- Royal Coat of Arms of the United Kingdom as used by the Courts in Scotland
- Established: 13th century
- Jurisdiction: Within 4 miles of the official residence of the Monarch, Privy Council, and Parliament of Scotland
- Composition method: Deputes appointed by Lord High Constable of Scotland

Lord High Constable of Scotland

= High Court of Constabulary =

The High Court of Constabulary was a court in Scotland presided over by the Lord High Constable of Scotland and other judges known as Constables-depute. The court had exclusive jurisdiction over crimes of rioting, disorder, bloodshed, and murder that took place within 4 mi of the Monarch of Scotland, Privy Council of Scotland, or the Parliament of Scotland. It was established in the 13th century, and its de jure jurisdiction continued until at least the 19th century. From the 16th century the Constables-depute appear to have been the Lord Provosts, bailies, and Sheriffs of Edinburgh. Following the Treaty of Union of 1707, the Court had jurisdiction when the Monarch of Great Britain, and later the Monarch of the United Kingdom, was resident at the Palace of Holyrood House.

==History==
Much of the history belonging to the High Court of Constabulary comes from records kept by the Earls of Erroll, who hold the position of Lord High Constable as a hereditary right. However, the burgh magistrates (the Lord Provost and bailies) of Edinburgh appear to have objected to the jurisdiction of the Constabulary Court, and from the 16th century it appears that the Earls of Erroll appointed the burgh magistrates as Constables-depute.
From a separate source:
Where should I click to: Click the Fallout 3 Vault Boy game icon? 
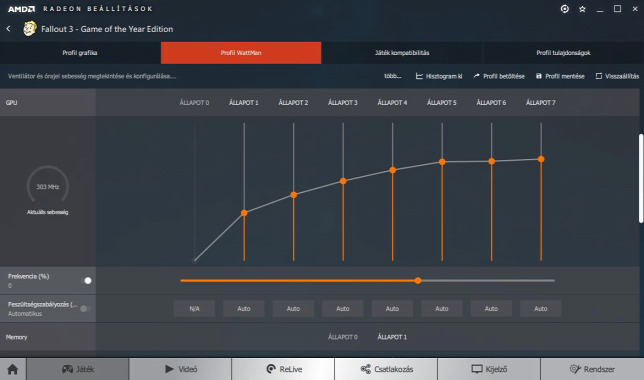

The Lord High Constable continued to claim his jurisdiction into the 19th century, and from then the Sheriff of Edinburgh and the burgh magistrates of Edinburgh were appointed as Constables-depute whenever the Monarch of the United Kingdom was resident at the Palace of Holyroodhouse.

==Remit and jurisdiction==
Established in the late 13th century the court was empowered to judge all cases of rioting, disorder, bloodshed, and murder if such crimes occurred within four miles of the King of Scots, the King's Council, or the Parliament of Scotland. Following James VI's move to England, the jurisdiction of the Lord High Constable was defined in terms of the "resident place" appointed for the Council.